Register here https://forms.office.com/e/MAaZTA5RUm
Location: Teams Meeting
Date: June 26th
Time: 14:00 – 16:00
Instructors: Israel A. Azime and Paloma García de Herreros García

Description

This hands-on workshop provides a practical introduction to PyTorch, one of the most popular deep learning frameworks. Designed for beginners, it walks participants through the foundational steps of working with PyTorch, starting from setting up the environment to building, training, and evaluating simple neural networks, with a special focus on molecular property prediction. The session emphasizes how molecular data (such as SMILES strings or molecular graphs) can be represented and processed using modern deep learning tools.

Workshop Topics

1. Setting Up the Environment

Get hands-on guidance on setting up your development environment for molecular machine learning using PyTorch. This includes:

Installing PyTorch (CPU or GPU version) with pip or conda.
Setting up RDKit for molecular representation and feature extraction.
Installing PyTorch Geometric (PyG) for graph-based deep learning.
Working with Jupyter Notebooks or Google Colab for easy prototyping.
Downloading and organizing benchmark molecular datasets (e.g., QM9, ESOL, Tox21).

2. Getting Familiar with Molecular Data

Gain an understanding of different ways molecules are digitally represented and how to work with them:

Introduction to SMILES strings and how to convert them into usable data formats.
Generating molecular fingerprints (e.g., Morgan fingerprints) and descriptor vectors.
Creating molecular graphs: atoms as nodes, bonds as edges.
Using RDKit to parse molecular files and extract features.
Understanding dataset formats used in molecular property prediction (e.g., CSV, SDF, JSON).

3. Working on Baseline Classical Models

Start with traditional machine learning baselines to understand performance anchors:

Using scikit-learn to train models like Random Forest, XGBoost, or Ridge Regression on molecular descriptors.
Preprocessing and splitting data (train/val/test).
Evaluating models using regression metrics like MAE, RMSE, and R².
Discussion: Why deep learning might outperform classical approaches on larger datasets.
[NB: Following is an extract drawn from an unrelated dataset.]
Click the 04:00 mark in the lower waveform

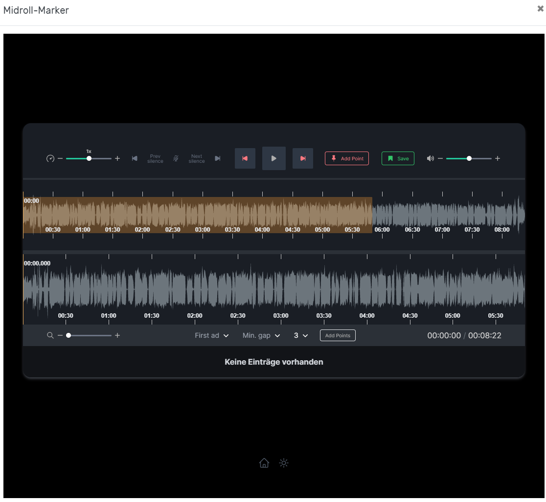(367, 315)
4. Simple Neural Network Approaches

Build your first neural networks in PyTorch:

Creating a feedforward neural network (MLP) using torch.nn.Module.
Feeding molecular fingerprints as input features.
Applying activation functions, dropout, and normalization.
Training using optimizers like Adam and loss functions such as MSELoss.
Logging results and visualizing performance with matplotlib.

5. Graph-Based Approaches

Dive into molecular graph learning using PyTorch Geometric:

Introduction to Graph Neural Networks (GNNs) and Message Passing Neural Networks (MPNNs).
Representing molecules as graphs using torch_geometric.data.Data.
Building a simple GCN (Graph Convolutional Network) using GCNConv.
Implementing pooling and readout layers to get fixed-size graph embeddings.
Training and evaluating GNNs on molecular datasets.

6. Using Pretrained Models for Molecular Property Prediction

Explore transfer learning and leveraging pretrained models:

Overview of existing pretrained models like ChemBERTa, D-MPNN, and MolBERT.
Loading pretrained GNNs or transformer models for fine-tuning.
Fine-tuning pretrained models on downstream tasks like solubility or toxicity prediction.
Comparing performance vs. models trained from scratch.
Tools and libraries that offer pretrained molecular models (e.g., HuggingFace, Open Graph Benchmark).

Note: The exact contents and order of the topics may be adjusted slightly.